**ASSIGNED TASK**
Look through the records below for the line with "Task: Click the returns accepted arrow icon". Return that line and each one after it up to and including the line with "You are a computer-use agent. Viewport: 957px", exactly.

**SUPPLIED DATA**
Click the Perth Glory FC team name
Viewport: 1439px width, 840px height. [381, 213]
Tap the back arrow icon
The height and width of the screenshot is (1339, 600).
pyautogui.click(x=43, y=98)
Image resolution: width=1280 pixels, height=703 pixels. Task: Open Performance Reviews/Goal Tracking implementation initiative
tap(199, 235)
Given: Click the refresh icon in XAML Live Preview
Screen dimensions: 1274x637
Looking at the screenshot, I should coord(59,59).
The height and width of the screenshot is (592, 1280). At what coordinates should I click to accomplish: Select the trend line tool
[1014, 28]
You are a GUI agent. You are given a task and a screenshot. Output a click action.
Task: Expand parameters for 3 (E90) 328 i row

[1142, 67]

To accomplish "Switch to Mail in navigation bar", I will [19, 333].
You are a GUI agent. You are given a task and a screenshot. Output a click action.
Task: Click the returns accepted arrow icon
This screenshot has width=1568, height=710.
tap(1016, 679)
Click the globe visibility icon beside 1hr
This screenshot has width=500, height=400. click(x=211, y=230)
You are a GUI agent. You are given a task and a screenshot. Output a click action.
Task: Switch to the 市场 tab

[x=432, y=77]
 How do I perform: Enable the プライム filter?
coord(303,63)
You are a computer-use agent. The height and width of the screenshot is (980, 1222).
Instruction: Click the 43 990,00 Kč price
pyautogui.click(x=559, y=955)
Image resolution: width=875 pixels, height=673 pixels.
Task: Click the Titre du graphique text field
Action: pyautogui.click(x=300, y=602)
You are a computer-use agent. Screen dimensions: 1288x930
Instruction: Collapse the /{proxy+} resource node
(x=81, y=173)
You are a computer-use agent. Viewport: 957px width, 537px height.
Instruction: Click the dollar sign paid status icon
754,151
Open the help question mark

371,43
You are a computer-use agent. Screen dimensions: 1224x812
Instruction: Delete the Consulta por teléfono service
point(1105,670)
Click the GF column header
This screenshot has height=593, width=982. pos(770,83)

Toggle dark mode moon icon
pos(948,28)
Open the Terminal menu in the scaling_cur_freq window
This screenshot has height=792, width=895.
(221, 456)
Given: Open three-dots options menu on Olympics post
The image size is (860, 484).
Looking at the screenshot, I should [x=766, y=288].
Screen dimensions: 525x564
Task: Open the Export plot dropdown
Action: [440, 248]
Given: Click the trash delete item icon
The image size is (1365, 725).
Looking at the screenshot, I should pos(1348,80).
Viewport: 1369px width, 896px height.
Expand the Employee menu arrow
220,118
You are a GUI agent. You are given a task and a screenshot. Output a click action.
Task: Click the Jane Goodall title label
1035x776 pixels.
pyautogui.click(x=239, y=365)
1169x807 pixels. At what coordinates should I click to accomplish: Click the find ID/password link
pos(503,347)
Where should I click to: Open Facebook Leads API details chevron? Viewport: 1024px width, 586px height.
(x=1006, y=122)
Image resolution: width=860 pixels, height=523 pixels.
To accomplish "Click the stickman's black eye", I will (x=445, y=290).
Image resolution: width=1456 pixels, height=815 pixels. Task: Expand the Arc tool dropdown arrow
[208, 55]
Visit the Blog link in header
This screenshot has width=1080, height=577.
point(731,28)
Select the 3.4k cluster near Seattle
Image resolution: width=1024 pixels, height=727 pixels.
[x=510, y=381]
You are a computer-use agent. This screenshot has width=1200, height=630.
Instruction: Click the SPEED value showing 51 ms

**REPLY**
Task: Click the returns accepted arrow icon
This screenshot has width=1568, height=710.
tap(1016, 679)
Click the globe visibility icon beside 1hr
This screenshot has width=500, height=400. click(x=211, y=230)
You are a GUI agent. You are given a task and a screenshot. Output a click action.
Task: Switch to the 市场 tab

[x=432, y=77]
 How do I perform: Enable the プライム filter?
coord(303,63)
You are a computer-use agent. The height and width of the screenshot is (980, 1222).
Instruction: Click the 43 990,00 Kč price
pyautogui.click(x=559, y=955)
Image resolution: width=875 pixels, height=673 pixels.
Task: Click the Titre du graphique text field
Action: pyautogui.click(x=300, y=602)
You are a computer-use agent. Screen dimensions: 1288x930
Instruction: Collapse the /{proxy+} resource node
(x=81, y=173)
You are a computer-use agent. Viewport: 957px width, 537px height.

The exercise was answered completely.